[start of The input]

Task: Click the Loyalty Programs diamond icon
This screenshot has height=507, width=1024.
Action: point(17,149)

[end of The input]
[start of The input]

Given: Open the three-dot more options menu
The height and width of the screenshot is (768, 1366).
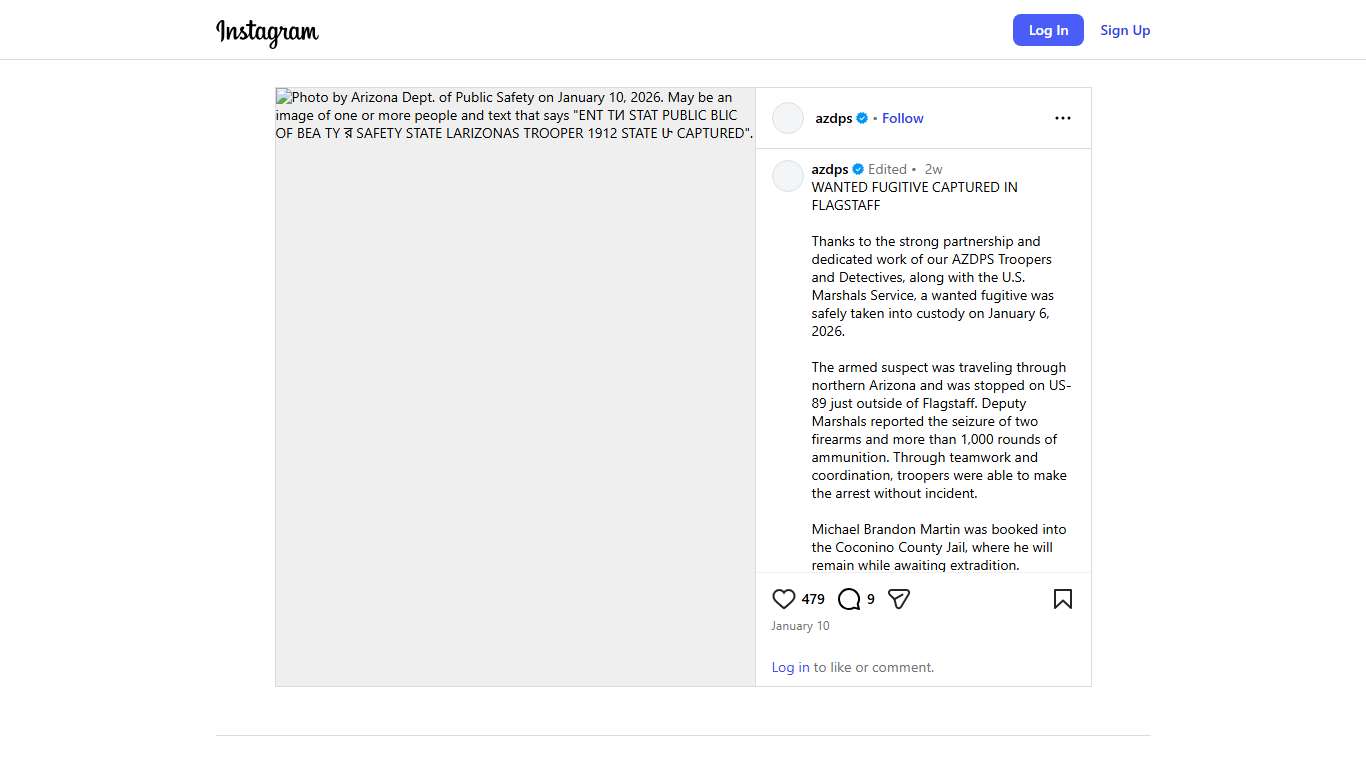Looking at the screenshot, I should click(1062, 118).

[end of The input]

Express the lines as a JSON list of strings, one string per line with blank lines omitted, beginning at the line that contains "Task: Click the Loyalty Programs diamond icon" and stopping after the line that contains "Action: point(17,149)".

[
  "Task: Click the Loyalty Programs diamond icon",
  "This screenshot has height=507, width=1024.",
  "Action: point(17,149)"
]